→ CONSIGNE
Relevez et recopiez chaque ligne de la liste ci-dessous qui contient la chaîne « page », en respectant la casse.

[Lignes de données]
──────

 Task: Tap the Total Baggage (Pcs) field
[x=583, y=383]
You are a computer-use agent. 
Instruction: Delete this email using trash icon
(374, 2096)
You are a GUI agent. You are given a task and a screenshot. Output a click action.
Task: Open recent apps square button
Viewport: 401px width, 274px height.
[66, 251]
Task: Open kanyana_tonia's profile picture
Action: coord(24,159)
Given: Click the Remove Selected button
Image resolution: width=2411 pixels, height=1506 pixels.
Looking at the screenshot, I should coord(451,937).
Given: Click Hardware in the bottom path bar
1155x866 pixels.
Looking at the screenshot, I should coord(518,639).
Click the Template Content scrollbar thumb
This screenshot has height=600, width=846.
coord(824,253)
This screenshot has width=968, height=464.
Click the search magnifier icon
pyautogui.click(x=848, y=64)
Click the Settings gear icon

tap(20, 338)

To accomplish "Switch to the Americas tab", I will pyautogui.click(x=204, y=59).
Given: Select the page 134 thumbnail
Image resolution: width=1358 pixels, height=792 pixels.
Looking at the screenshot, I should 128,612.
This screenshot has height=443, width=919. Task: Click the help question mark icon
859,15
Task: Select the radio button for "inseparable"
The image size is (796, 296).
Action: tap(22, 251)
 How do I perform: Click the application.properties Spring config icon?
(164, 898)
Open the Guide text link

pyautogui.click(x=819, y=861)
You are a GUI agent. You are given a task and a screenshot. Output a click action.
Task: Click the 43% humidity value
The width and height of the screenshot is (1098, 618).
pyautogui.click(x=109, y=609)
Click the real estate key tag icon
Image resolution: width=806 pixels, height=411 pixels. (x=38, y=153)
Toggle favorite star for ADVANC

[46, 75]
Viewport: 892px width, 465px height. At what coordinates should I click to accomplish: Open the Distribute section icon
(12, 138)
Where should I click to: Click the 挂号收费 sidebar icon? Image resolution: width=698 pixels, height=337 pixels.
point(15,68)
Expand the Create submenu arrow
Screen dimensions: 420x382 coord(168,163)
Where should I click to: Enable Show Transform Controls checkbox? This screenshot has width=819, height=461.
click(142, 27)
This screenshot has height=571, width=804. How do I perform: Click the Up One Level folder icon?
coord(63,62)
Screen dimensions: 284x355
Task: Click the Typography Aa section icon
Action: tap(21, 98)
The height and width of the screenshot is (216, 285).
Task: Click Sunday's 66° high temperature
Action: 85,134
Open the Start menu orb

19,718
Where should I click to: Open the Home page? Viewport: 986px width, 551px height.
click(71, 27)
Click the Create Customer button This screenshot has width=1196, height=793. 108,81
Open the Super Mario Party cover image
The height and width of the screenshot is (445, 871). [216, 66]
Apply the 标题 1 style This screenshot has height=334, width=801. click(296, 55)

──────

→ RÉPONSE RÉDIGÉE
Given: Select the page 134 thumbnail
Where should I click to: Open the Home page? Viewport: 986px width, 551px height.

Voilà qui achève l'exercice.